- [PROBLEM TO SOLVE]: Return every record below exactly as given.

- [DATA TO USE]:
++++++++++++++++++++

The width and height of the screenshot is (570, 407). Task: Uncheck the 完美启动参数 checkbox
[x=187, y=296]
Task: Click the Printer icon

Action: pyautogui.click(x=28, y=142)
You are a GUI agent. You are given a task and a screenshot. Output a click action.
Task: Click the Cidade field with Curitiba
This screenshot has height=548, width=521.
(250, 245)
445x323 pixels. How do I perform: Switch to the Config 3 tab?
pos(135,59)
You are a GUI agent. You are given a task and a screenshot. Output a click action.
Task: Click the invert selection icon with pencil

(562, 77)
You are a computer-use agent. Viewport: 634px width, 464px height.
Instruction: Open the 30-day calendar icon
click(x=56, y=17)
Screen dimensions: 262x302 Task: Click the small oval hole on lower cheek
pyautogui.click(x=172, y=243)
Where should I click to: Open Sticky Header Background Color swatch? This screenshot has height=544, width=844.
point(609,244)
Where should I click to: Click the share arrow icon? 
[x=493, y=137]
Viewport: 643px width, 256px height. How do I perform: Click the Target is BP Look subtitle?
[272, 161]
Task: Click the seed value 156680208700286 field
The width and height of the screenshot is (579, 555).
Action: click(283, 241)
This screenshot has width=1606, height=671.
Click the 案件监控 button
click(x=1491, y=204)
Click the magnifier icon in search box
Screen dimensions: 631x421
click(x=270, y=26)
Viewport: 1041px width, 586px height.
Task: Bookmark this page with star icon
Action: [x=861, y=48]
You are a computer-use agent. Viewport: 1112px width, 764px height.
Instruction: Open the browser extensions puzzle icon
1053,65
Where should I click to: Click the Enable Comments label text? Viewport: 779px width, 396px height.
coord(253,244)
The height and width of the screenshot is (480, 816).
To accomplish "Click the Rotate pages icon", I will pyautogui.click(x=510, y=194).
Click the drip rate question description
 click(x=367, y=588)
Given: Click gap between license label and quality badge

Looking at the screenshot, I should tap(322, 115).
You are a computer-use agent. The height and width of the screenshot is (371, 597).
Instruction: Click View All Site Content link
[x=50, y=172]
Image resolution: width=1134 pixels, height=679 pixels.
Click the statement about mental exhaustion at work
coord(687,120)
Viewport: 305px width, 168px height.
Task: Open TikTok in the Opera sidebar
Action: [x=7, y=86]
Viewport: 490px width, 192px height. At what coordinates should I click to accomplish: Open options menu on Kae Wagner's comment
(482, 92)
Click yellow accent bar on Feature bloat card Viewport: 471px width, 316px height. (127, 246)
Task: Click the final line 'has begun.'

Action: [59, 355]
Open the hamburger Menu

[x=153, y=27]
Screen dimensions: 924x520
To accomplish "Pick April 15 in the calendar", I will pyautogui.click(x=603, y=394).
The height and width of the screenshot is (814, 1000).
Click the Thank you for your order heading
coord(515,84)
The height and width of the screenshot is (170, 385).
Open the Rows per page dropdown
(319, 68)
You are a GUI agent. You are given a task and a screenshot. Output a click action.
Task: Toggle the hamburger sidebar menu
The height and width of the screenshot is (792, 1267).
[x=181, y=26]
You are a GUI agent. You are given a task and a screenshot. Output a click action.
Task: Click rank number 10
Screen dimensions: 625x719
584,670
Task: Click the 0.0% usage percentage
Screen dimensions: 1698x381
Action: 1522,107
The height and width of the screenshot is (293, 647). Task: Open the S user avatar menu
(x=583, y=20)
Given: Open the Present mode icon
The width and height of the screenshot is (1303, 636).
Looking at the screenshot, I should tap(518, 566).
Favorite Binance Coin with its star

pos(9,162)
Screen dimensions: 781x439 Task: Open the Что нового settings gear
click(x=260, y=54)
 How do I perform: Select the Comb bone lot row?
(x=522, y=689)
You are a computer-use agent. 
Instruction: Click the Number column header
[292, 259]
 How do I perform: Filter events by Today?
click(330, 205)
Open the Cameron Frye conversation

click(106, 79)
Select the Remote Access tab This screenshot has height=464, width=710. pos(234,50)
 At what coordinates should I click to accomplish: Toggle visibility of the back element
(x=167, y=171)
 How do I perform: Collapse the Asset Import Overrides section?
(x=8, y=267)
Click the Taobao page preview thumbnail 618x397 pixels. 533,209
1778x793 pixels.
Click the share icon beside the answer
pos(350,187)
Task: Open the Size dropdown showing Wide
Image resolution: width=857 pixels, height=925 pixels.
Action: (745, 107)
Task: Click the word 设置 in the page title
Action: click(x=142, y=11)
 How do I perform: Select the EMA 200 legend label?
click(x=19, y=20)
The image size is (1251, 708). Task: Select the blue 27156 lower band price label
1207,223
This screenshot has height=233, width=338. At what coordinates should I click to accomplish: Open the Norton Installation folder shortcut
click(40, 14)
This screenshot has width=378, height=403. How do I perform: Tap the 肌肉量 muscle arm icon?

++++++++++++++++++++

- [RESULT OF THIS TASK]:
The width and height of the screenshot is (570, 407). Task: Uncheck the 完美启动参数 checkbox
[x=187, y=296]
Task: Click the Printer icon

Action: pyautogui.click(x=28, y=142)
You are a GUI agent. You are given a task and a screenshot. Output a click action.
Task: Click the Cidade field with Curitiba
This screenshot has height=548, width=521.
(250, 245)
445x323 pixels. How do I perform: Switch to the Config 3 tab?
pos(135,59)
You are a GUI agent. You are given a task and a screenshot. Output a click action.
Task: Click the invert selection icon with pencil

(562, 77)
You are a computer-use agent. Viewport: 634px width, 464px height.
Instruction: Open the 30-day calendar icon
click(x=56, y=17)
Screen dimensions: 262x302 Task: Click the small oval hole on lower cheek
pyautogui.click(x=172, y=243)
Where should I click to: Open Sticky Header Background Color swatch? This screenshot has height=544, width=844.
point(609,244)
Where should I click to: Click the share arrow icon? 
[x=493, y=137]
Viewport: 643px width, 256px height. How do I perform: Click the Target is BP Look subtitle?
[272, 161]
Task: Click the seed value 156680208700286 field
The width and height of the screenshot is (579, 555).
Action: click(283, 241)
This screenshot has width=1606, height=671.
Click the 案件监控 button
click(x=1491, y=204)
Click the magnifier icon in search box
Screen dimensions: 631x421
click(x=270, y=26)
Viewport: 1041px width, 586px height.
Task: Bookmark this page with star icon
Action: [x=861, y=48]
You are a computer-use agent. Viewport: 1112px width, 764px height.
Instruction: Open the browser extensions puzzle icon
1053,65
Where should I click to: Click the Enable Comments label text? Viewport: 779px width, 396px height.
coord(253,244)
The height and width of the screenshot is (480, 816).
To accomplish "Click the Rotate pages icon", I will pyautogui.click(x=510, y=194).
Click the drip rate question description
 click(x=367, y=588)
Given: Click gap between license label and quality badge

Looking at the screenshot, I should tap(322, 115).
You are a computer-use agent. The height and width of the screenshot is (371, 597).
Instruction: Click View All Site Content link
[x=50, y=172]
Image resolution: width=1134 pixels, height=679 pixels.
Click the statement about mental exhaustion at work
coord(687,120)
Viewport: 305px width, 168px height.
Task: Open TikTok in the Opera sidebar
Action: [x=7, y=86]
Viewport: 490px width, 192px height. At what coordinates should I click to accomplish: Open options menu on Kae Wagner's comment
(482, 92)
Click yellow accent bar on Feature bloat card Viewport: 471px width, 316px height. (127, 246)
Task: Click the final line 'has begun.'

Action: [59, 355]
Open the hamburger Menu

[x=153, y=27]
Screen dimensions: 924x520
To accomplish "Pick April 15 in the calendar", I will pyautogui.click(x=603, y=394).
The height and width of the screenshot is (814, 1000).
Click the Thank you for your order heading
coord(515,84)
The height and width of the screenshot is (170, 385).
Open the Rows per page dropdown
(319, 68)
You are a GUI agent. You are given a task and a screenshot. Output a click action.
Task: Toggle the hamburger sidebar menu
The height and width of the screenshot is (792, 1267).
[x=181, y=26]
You are a GUI agent. You are given a task and a screenshot. Output a click action.
Task: Click rank number 10
Screen dimensions: 625x719
584,670
Task: Click the 0.0% usage percentage
Screen dimensions: 1698x381
Action: 1522,107
The height and width of the screenshot is (293, 647). Task: Open the S user avatar menu
(x=583, y=20)
Given: Open the Present mode icon
The width and height of the screenshot is (1303, 636).
Looking at the screenshot, I should tap(518, 566).
Favorite Binance Coin with its star

pos(9,162)
Screen dimensions: 781x439 Task: Open the Что нового settings gear
click(x=260, y=54)
 How do I perform: Select the Comb bone lot row?
(x=522, y=689)
You are a computer-use agent. 
Instruction: Click the Number column header
[292, 259]
 How do I perform: Filter events by Today?
click(330, 205)
Open the Cameron Frye conversation

click(106, 79)
Select the Remote Access tab This screenshot has height=464, width=710. pos(234,50)
 At what coordinates should I click to accomplish: Toggle visibility of the back element
(x=167, y=171)
 How do I perform: Collapse the Asset Import Overrides section?
(x=8, y=267)
Click the Taobao page preview thumbnail 618x397 pixels. 533,209
1778x793 pixels.
Click the share icon beside the answer
pos(350,187)
Task: Open the Size dropdown showing Wide
Image resolution: width=857 pixels, height=925 pixels.
Action: (745, 107)
Task: Click the word 设置 in the page title
Action: click(x=142, y=11)
 How do I perform: Select the EMA 200 legend label?
click(x=19, y=20)
The image size is (1251, 708). Task: Select the blue 27156 lower band price label
1207,223
This screenshot has height=233, width=338. At what coordinates should I click to accomplish: Open the Norton Installation folder shortcut
click(40, 14)
This screenshot has width=378, height=403. How do I perform: Tap the 肌肉量 muscle arm icon?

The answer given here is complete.